Daily Archives: Tuesday, 18:10, July 20, 2010
What would people in previous times think of vaccination if they were aware of what we are now?
What do you think they would do?
I suspect that the ultimate antidote for pseudoscience is a scientifically literate public not only familiar with the findings of science, but also its process and a good understanding, not only of how it works when it does, but how it goes wrong when this process is ignored or misused.
For if someone truly understands the basis of science, including its reasoning and methods, pseudo-scientific and anti-scientific beliefs are less likely to take hold in the mind.
Knowing this on some level, perhaps, cranks interested in promoting their doctrines, for ideological reasons or those involving personal gain, have developed a clever rhetorical ruse by arguing not only against the facts of science, but also against the validity of its process and reasoning, against both the products and the very workings of science.
They argue intuitively but speciously against both established knowledge and techniques of critical thinking, a strategy which can be very persuasive in undermining the public understanding of both and its ability to vote soundly on public policy involving science and its applications.
Simply suppressing ideas counter to science and reason is counterproductive since it lends seeming credence to claims of academic elitism and unfairness toward new ideas, and this harms scientific credibility in the long term, leading to an ignorant voting public that is easily manipulated by any who would profit from this ignorance.

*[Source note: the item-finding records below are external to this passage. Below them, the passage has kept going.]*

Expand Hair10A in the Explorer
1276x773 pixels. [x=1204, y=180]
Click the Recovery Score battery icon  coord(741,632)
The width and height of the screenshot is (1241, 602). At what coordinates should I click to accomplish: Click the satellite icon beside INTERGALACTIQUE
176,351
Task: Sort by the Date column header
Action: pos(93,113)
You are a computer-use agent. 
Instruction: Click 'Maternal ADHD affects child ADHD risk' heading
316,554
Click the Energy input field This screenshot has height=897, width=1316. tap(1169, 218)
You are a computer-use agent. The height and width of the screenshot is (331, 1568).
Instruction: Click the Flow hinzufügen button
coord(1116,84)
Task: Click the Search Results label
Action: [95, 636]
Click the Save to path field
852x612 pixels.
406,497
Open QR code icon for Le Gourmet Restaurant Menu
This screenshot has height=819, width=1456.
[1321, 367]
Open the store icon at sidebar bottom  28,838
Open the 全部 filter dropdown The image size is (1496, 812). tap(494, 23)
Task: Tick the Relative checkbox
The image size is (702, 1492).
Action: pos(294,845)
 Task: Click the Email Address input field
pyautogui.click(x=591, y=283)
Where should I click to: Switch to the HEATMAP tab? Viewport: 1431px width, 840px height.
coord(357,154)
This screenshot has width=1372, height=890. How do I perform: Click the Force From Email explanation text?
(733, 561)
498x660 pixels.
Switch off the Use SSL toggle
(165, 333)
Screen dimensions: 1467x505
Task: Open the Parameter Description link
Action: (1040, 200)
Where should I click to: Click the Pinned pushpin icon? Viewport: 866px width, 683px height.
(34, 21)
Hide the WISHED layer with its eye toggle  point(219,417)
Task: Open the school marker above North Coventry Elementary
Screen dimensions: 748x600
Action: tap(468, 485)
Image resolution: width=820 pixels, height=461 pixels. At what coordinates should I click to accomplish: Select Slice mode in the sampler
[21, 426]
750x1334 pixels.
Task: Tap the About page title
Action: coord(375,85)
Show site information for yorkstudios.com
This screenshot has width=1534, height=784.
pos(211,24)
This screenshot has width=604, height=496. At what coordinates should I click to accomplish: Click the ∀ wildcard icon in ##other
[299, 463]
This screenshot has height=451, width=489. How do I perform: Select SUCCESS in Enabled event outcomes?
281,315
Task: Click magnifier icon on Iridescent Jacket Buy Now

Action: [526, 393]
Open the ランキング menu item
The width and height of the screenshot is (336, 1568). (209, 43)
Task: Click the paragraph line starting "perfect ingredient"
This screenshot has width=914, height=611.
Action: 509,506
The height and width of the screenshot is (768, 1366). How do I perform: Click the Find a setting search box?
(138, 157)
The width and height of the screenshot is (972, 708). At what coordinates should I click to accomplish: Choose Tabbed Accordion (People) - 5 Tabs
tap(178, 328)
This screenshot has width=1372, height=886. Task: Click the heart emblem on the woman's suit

Any would-be despot or charlatan is likely to take advantage of this situation, and indeed, historically, the rise of the Nazi party in pre-WWII Germany corresponded with a rise in the popularity of pseudo-scientific irrational claims, like the insane theories of Nazi anthropology.
It’s happened before…it can happen again…
In my view the best antidote for a fallacious argument is to give a better argument, not to silence the opposition, since even though specious arguments are often convincing, a valid argument is even more so.
To me, the best protection from aspiring tyrants is an informed, self-empowered public that can think critically, and not just on science and technology.